### Extract to read
# Non Resident WY Application Deadline Changes



## wyogoob (Sep 7, 2007)

There are a few changes on the 2015 application deadlines for non residents. Normal big game app deadlines that end on the last day of the month were extended to the next business day. Deer and antelope apps were moved from March 15 to June 1 this year; a big change.

I like the later app dates for deer and antelope. Bad things can happen to Wyoming deer and antelope herds from March 15 to May 15. 


2015 application deadlines (does not include landowner tags):
elk - Feb 2
moose, sheep, mountain goat, bison - March 2
deer, antelope - June 1

full priced leftover licenses go on sale - July 10
reduced price leftover licenses go on sale - July 17


Wyoming no longer prints hard copies of their big game application booklet. Find the application booklet online at wgfd.wyo.gov

Good luck everyone.

.


----------



## goofy elk (Dec 16, 2007)

Nice goob, get the word out.

Non-res deadline for elk aproaching quickly! (feb. 2)

I've been pooring a ton of time and energy into this ,
Pretty sure I have a plan in place that will put me on a VERY good Wyo hunt this Sept/oct....


----------



## wyogoob (Sep 7, 2007)

Geeze, I just check out my preference points and drawing odds. I could easily get a Wyoming *SHEEP* tag this year!!

.


----------



## goofy elk (Dec 16, 2007)

Better Git'R'Done Goob,

We aint gettin any younger......


----------



## Critter (Mar 20, 2010)

goofy elk said:


> Better Git'R'Done Goob,
> 
> We aint gettin any younger......


I have always figured that they have these hunts all wrong. By the time some of us will draw a tag we will need a motorized wheelchair or a something to get us up and down the hills while we have a oxygen tank strapped to our backs.

It is funny that now that I am in my 60's now I am going on harder hunts than I did while I was younger. It is a lot like I told my hunting buddy this year while hunting elk with my muzzle loader in Colorado this year. I may be old and slow but I'll get there and get the job done. But then after that 1 mile pack out after I shot my elk I was wondering about it.


----------



## goofy elk (Dec 16, 2007)

Hey Critter,
You know anything about Pine Mountain, elk Unit 32 in Wyo .?
Strait north from were the three corners come together...
I'm thinking archery hunting it , smack in the rut if I draw.


----------



## Critter (Mar 20, 2010)

I haven't hunted Wyoming other than antelope by Casper but I am building some points for the future.


----------



## Huntin8 (Jul 15, 2013)

I started with bonus points last year for WY, need to look into it more before trying to get a tag. Any pointers for someone looking into a NR deer, elk, or antelope tag? After reading the UWN vernacular post, what I really mean is "Where can I find the biggest animal with the least amount of effort".:grin:


----------



## riptheirlips (Jun 30, 2008)

*gettin younger*



goofy elk said:


> Better Git'R'Done Goob,
> 
> We aint gettin any younger......


Today is the youngest you'll ever be. so getter done


----------



## mtnrunner260 (Feb 15, 2010)

### Problems to work on
[1] In the Wyoming deadline thread, on what date do full priced leftover licenses go on sale?
[2] Summarize the Wyoming deadline thread in two sentences.
[3] Reproduce the stretch of the Wyoming deadline thread from "There are a" through "a big change.".

### Data segment

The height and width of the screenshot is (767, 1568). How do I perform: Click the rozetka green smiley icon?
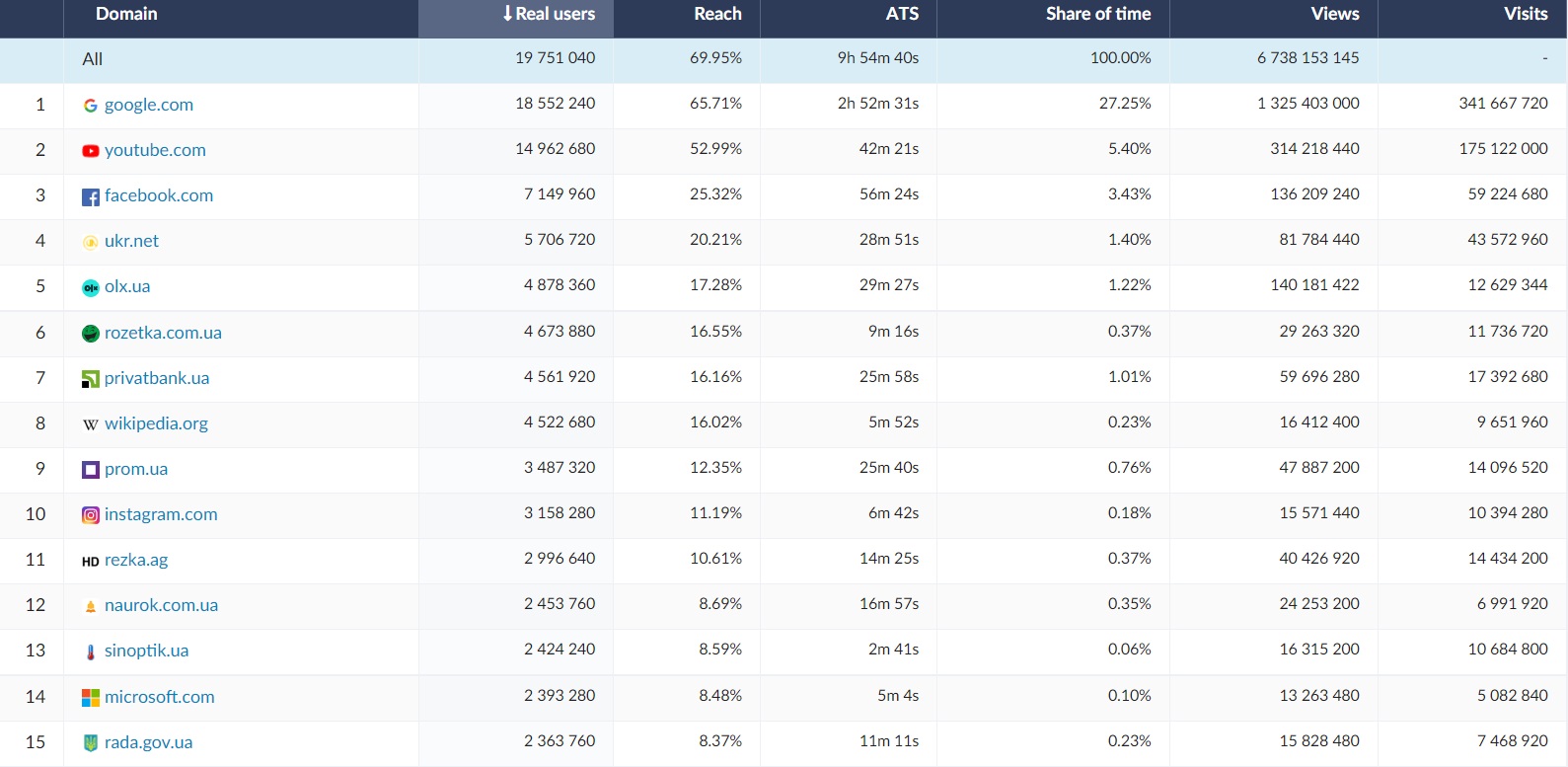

### Responses
[1] July 10

[2] The thread reports that Wyoming's 2015 nonresident deadlines moved month-end big game deadlines to the next business day and shifted deer and antelope applications from March 15 to June 1, with elk due Feb 2 and moose, sheep, mountain goat and bison due March 2. Other posters talk about their preference points and drawing odds, joke about growing older while waiting to draw a tag, and ask about particular units and how to get started.

[3]
There are a few changes on the 2015 application deadlines for non residents. Normal big game app deadlines that end on the last day of the month were extended to the next business day. Deer and antelope apps were moved from March 15 to June 1 this year; a big change.